他就仿佛木乃伊一樣呆呆地躺在床上,默默數著飄過窗前的浮云。樓下隱隱約約傳來瓦倫泰和林鵬大聲發號施令的聲音,聽上去在互聯網無窮多的終端之上有數不清的公會成員正在聆聽這兩個人趾高氣昂的高談闊論。

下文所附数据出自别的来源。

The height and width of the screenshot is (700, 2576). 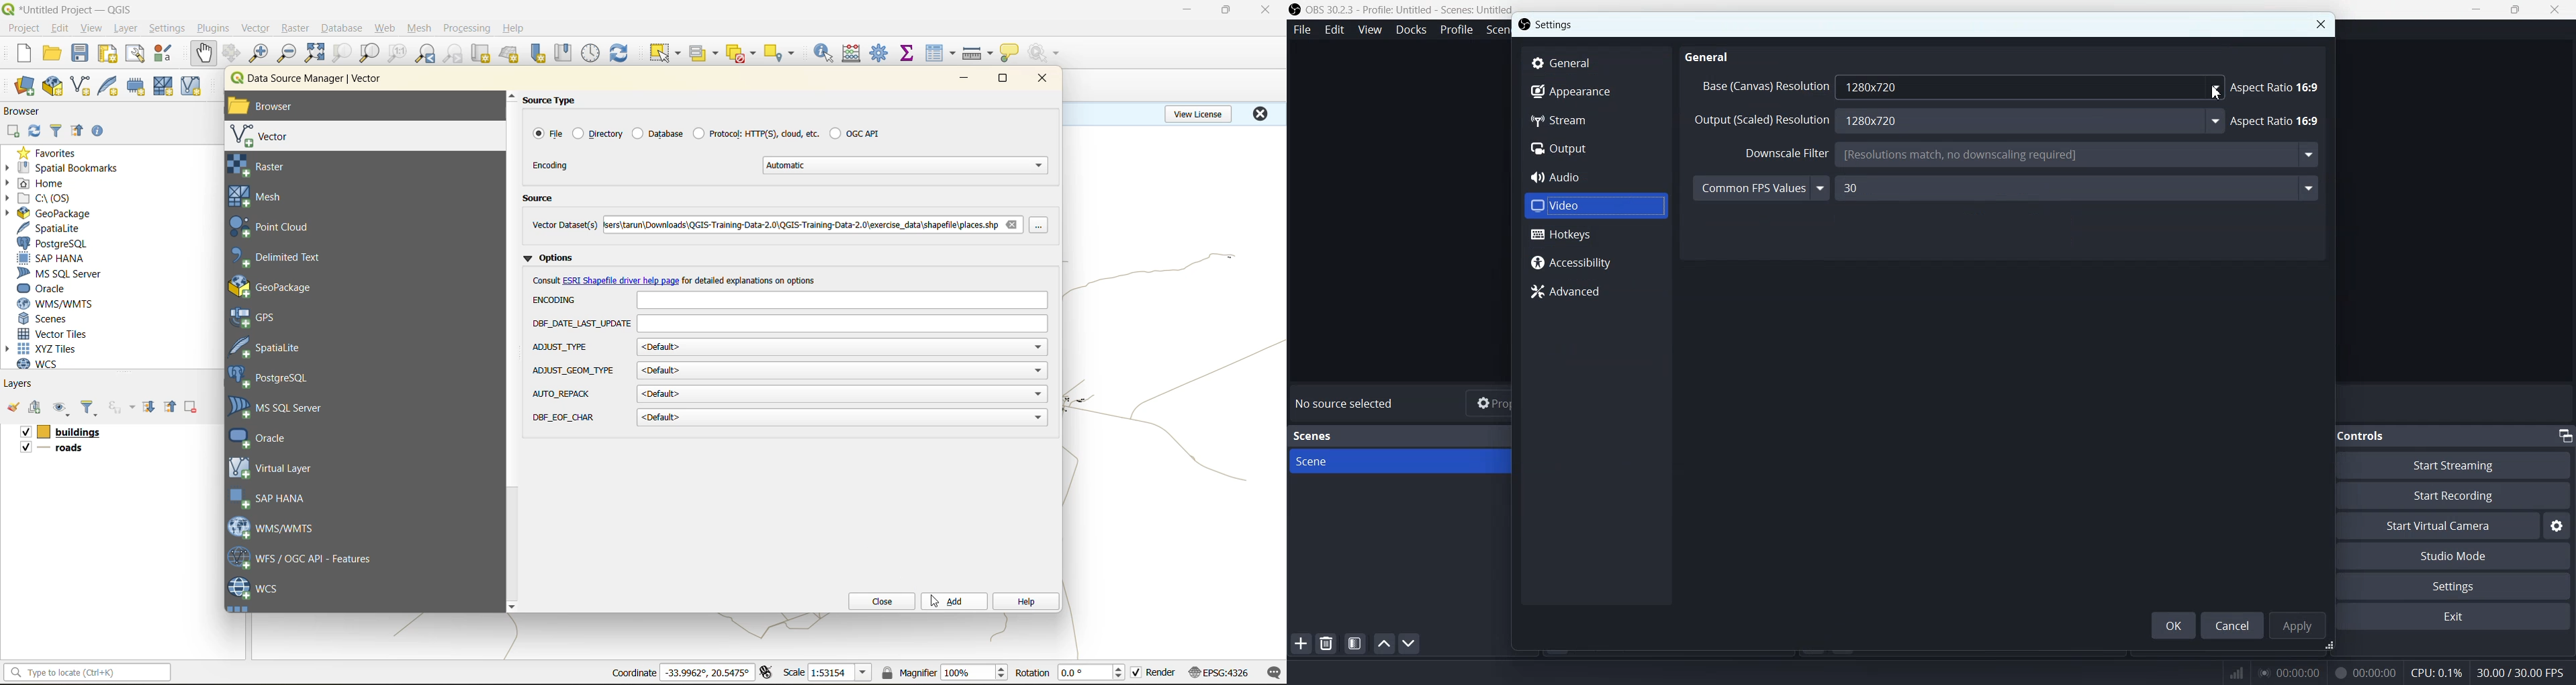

“又是一場大規模的會戰嗎?”蕭夢樓淡淡地想著。從十月三十一日的萬圣節到現在一月一日的元旦,這兩個游戲狂人已經沒日沒夜地進行了兩個多月的瘋狂游戲。憑著他們艦船操作的水平,應該早已經在這款以現代星際空戰為背景的游戲中縱橫無敵了吧,畢竟他們曾經和宇宙中最恐怖的戰機進行過數個小時真實的對抗,難道游戲世界中的NPC能夠比得過外星人嗎?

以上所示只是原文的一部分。